[Stored records]
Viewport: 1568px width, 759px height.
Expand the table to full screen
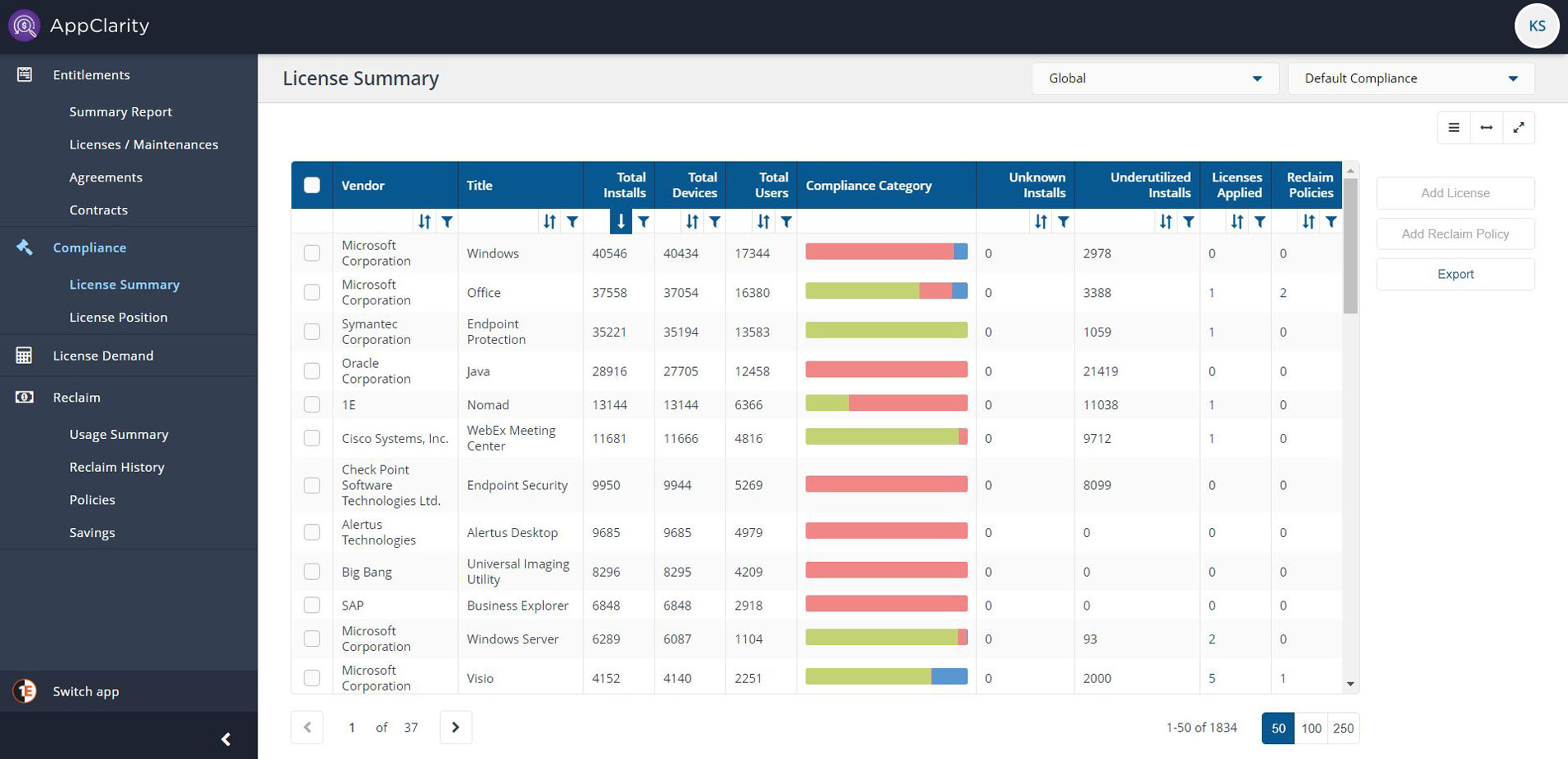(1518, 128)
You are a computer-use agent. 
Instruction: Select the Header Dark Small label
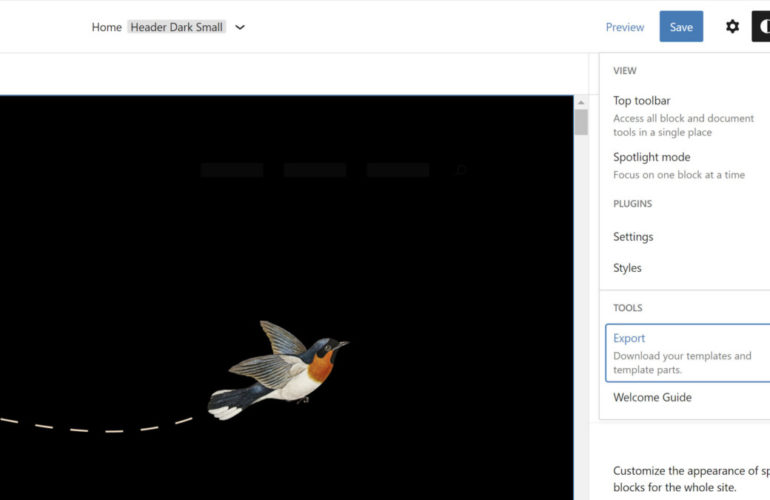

[Goal]
Copy the whole listing above word for word, leaving out the pictures.

[Solved problem]
Viewport: 1568px width, 759px height.
Expand the table to full screen
(1518, 128)
You are a computer-use agent. 
Instruction: Select the Header Dark Small label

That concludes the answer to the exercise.